What would cause a loss of color on just one section of the tape? I didn't know that could happen. We're talking about standard 8mm analog tape run through one of the best analog 8mm cams Sony ever offered the consumer.

Just curious.

Thanks.
Caruso

Comments

farss wrote on 2/19/2005, 6:30 AM
I've seen this happne on all analogue formats, thankfully they're a think of the past.
I'm not too certain of the technical details but it's I think something to do with the color information being recorded on a HF carrier. When the base warps the heads aren't at able to read the HF signal and goodbye color. If you can find an old deck with manual tracking control you just might be able to get it back.

Worst I've had it on was UMatic, yuck. the chroma would come and go a few frame on then off then it'd shift from the luminance signal, then you'd only have one color and then it'd all be back. Nightmare stuff to work with and then there's dropouts as well.
Bob.
Caruso wrote on 2/19/2005, 11:53 AM
Fortunately, I can honestly state that I don't care at all about the condition of a commercially pre-recorded copy of "Top Gun". OTOH, out of curiosity, I'd love to know more about what causes this problem. Farss, (and thanks for the reply, BTW), you state that you believe it has something to do with tape warpage disrupting the tracking of the HF signal.

I'm not saying you aren't right, but, I have a collection of some 200 8mm analog tapes. None (until I acquired this one) suffer from this symptom. Why would one pre-recirded 8mm tape suffer this malady when none of my other tapes seem to? Just curious. If the tape is warped, in what direction would it warp to cause this problem. I'm certainly no expert in these matters, but, I thought the transport of my 8mm Camcorder/VCR would flatten out the tape as it runs through.

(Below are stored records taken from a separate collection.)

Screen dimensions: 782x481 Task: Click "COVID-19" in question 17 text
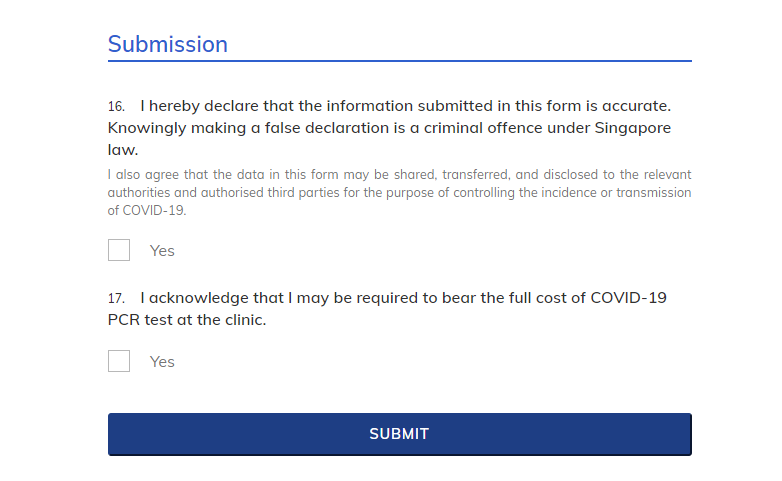[629, 298]
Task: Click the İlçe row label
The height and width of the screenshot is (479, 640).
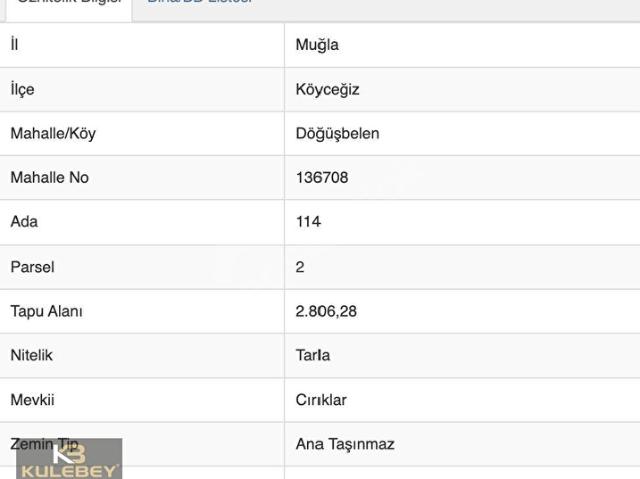Action: 22,89
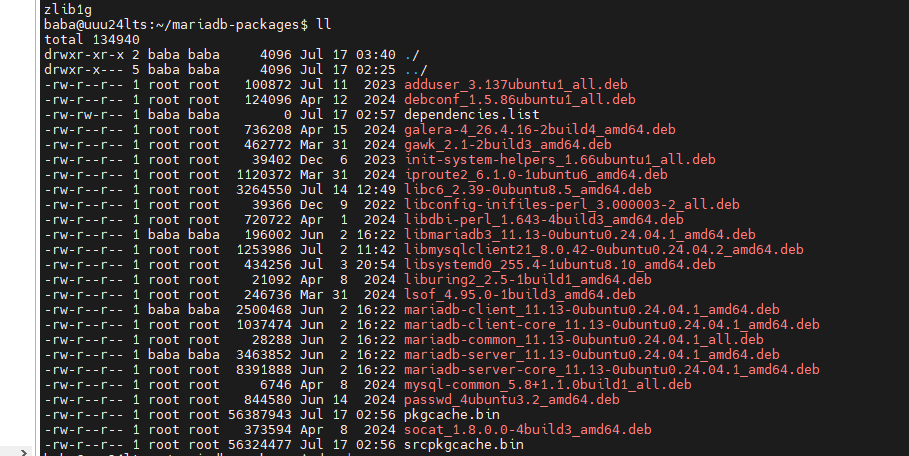This screenshot has height=456, width=909.
Task: Select the socat_1.8.0.0 package filename
Action: pos(527,429)
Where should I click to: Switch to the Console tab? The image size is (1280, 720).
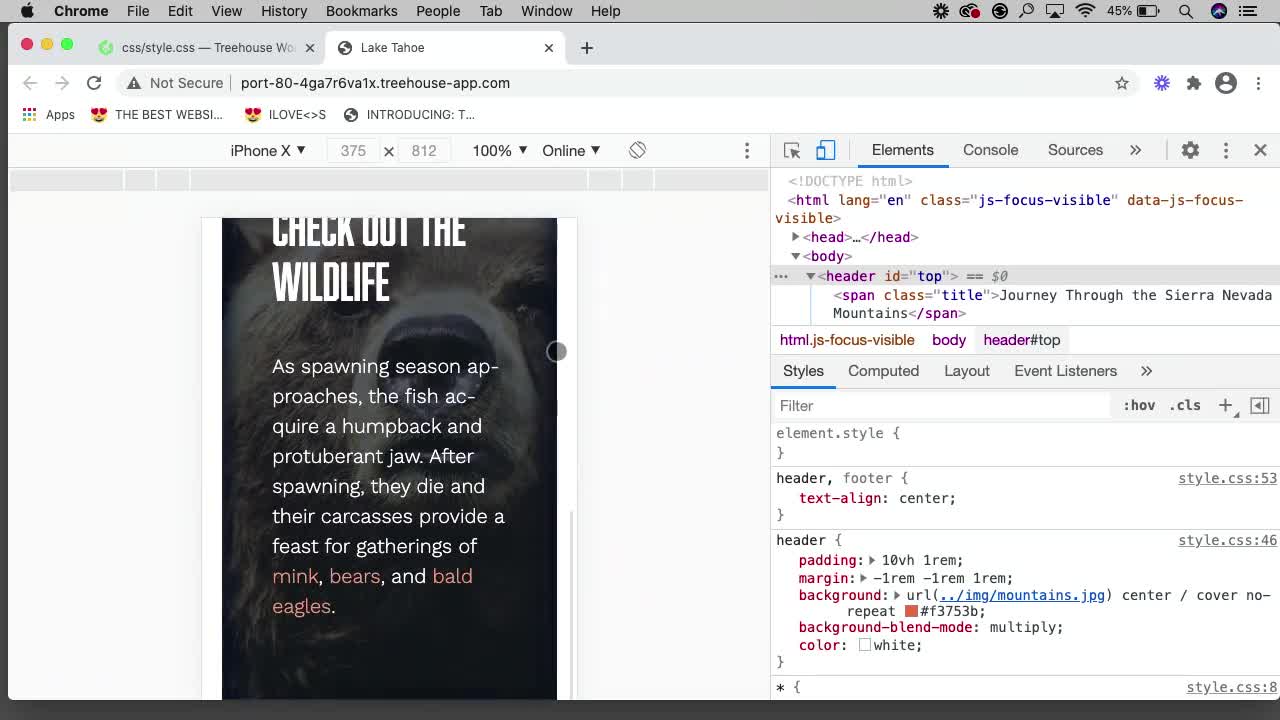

Curious to hear from anyone.

Caurso
farss wrote on 2/19/2005, 2:45 PM
There was something on the web I saw that went into this in some detail, I think it was a company in one of the old eastern blcok countries that specialised in archival retrieval that had written it.
Some things I do remember. It only needs a tape to strecth 1% in length and it's untrackable. Tape may stretch unequally accross the tape, this turns the diagonal track into a banana shape, once that happens nothing can track it.
Why did it happen to just one tape, commercial dubs are oftenly done on the cheapest stock they can buy and the alignment of their machines can be right on the limit.
Bob.
Caruso wrote on 2/20/2005, 12:40 AM
. . . but, farss, could the tape warp just so (or stretch just so) that the only symptom would be loss of color info? The remaining B&W is simply clear as a bell. No distortion, no flickering, no drop outs, no snow, nothing.

Again, I really appreciate your taking the time to reply, and you probably have a lot more knowledge about tracking, tape construction, etc than I (I have virtually none). So, I don't want to be contrary . . . it just seems strange to me - that's all.

Over the years, I've collected tapes - most top quality (well, best consumer quality I could find) - some were of marginal quality. The cheap tapes tended to clog my cam's heads, develop drop outs, or (worst of all), get tangled up in the mechanism (I really, really hate when that happens).

You can imagine how the recorded image suffered when these cheap tapes failed. None, however, had this strange loss of color info.

That's why this seems so strange to me.
Anyhow, the content is neither important nor unreplaceable.
Thanks again for your reply.

Caruso
farss wrote on 2/20/2005, 12:46 AM
I'll admit I'm right at the limits of my knowledge. Perhaps a magnetic field but I'd still go for tape warp/stretch.